PROBLEM>
Scan the lines below for "computer" and copy the matches.

INFORMATION PROVIDED Start Marker

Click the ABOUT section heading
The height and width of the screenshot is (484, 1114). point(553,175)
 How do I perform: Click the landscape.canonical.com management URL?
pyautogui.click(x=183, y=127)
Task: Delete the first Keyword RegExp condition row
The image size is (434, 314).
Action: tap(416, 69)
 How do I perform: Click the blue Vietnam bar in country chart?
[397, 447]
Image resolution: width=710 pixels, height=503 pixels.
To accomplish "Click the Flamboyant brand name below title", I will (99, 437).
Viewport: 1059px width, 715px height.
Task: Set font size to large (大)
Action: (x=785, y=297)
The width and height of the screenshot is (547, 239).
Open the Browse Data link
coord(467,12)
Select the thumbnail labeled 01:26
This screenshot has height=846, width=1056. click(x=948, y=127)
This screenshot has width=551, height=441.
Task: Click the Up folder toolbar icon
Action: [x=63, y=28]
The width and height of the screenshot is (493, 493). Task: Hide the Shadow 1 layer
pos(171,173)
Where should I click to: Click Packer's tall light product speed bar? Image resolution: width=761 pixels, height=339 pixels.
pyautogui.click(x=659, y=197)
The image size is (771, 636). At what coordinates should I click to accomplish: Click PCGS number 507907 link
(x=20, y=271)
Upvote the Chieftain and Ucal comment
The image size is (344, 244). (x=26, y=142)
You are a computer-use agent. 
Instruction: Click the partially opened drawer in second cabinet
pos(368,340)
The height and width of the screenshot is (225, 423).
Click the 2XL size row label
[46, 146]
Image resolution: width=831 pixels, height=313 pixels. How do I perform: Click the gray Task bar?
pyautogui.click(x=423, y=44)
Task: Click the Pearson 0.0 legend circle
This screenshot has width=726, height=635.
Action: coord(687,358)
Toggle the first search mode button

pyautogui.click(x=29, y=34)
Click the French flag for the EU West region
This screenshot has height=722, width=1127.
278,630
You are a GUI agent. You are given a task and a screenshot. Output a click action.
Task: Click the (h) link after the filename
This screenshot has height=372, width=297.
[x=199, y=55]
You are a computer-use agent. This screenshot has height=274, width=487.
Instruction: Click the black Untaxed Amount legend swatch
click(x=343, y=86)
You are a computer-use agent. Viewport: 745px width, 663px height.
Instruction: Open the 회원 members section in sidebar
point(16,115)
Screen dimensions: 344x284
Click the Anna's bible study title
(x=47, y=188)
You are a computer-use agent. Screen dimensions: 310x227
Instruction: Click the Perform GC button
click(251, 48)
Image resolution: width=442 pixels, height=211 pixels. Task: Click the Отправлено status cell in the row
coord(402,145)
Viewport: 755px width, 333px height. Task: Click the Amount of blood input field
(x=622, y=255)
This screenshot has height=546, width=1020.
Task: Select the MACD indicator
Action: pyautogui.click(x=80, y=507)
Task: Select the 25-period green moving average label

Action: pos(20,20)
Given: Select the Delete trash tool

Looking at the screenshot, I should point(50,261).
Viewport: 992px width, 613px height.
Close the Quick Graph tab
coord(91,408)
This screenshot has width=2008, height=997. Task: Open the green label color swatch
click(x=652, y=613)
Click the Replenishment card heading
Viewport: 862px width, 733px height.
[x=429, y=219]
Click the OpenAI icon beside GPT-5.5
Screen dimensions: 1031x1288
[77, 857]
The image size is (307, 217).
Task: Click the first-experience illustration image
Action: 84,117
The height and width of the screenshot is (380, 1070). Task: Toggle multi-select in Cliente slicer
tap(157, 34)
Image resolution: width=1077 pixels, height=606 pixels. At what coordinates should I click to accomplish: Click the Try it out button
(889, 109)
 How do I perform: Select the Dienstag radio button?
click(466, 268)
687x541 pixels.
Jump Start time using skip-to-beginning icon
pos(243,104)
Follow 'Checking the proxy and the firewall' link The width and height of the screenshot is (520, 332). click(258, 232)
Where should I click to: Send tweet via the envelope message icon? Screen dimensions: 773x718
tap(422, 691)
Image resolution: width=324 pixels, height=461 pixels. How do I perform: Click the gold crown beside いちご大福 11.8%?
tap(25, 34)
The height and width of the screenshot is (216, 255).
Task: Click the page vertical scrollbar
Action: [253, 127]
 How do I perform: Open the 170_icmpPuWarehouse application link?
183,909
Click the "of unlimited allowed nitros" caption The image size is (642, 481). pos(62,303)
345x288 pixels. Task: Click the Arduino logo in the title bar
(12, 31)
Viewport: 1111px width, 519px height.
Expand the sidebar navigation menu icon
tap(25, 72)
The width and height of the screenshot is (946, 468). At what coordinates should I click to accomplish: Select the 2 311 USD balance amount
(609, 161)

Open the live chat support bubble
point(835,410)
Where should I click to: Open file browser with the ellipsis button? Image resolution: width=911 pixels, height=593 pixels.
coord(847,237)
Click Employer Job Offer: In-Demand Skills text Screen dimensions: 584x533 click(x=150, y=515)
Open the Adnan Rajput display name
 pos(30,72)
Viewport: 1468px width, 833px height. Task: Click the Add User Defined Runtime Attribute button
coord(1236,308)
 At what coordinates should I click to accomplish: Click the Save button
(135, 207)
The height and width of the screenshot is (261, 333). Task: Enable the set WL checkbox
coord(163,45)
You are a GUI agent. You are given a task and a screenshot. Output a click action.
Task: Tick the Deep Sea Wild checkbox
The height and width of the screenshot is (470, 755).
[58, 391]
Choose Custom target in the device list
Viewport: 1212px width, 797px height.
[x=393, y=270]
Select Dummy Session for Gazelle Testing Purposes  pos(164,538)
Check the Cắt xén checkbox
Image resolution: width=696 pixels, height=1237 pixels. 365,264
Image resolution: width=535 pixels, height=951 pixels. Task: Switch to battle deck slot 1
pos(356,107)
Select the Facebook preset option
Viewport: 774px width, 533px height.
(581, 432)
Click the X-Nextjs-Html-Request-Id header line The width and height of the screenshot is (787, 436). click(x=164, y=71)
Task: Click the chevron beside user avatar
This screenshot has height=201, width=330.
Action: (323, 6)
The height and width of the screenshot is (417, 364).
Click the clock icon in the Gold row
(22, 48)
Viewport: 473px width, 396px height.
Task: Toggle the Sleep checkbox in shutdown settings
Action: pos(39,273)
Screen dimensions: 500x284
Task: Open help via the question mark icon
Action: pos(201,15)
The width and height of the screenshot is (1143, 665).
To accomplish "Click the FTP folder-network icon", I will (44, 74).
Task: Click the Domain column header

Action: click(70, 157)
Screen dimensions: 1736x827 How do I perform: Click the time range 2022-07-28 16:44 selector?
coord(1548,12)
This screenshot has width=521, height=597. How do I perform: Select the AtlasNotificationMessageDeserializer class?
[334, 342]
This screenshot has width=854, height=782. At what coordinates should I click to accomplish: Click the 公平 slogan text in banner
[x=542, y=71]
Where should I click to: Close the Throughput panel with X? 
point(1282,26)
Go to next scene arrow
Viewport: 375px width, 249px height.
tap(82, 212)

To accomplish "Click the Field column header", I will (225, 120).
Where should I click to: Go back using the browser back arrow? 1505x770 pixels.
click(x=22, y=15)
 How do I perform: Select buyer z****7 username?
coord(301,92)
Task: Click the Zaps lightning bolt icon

INFORMATION PROVIDED End Marker

SOLUTION TO THE PROBLEM>
You are a computer-use agent. 
You are a computer-use agent. This screenshot has height=274, width=487.
You are a computer-use agent. Viewport: 745px width, 663px height.
You are a computer-use agent. Screen dimensions: 310x227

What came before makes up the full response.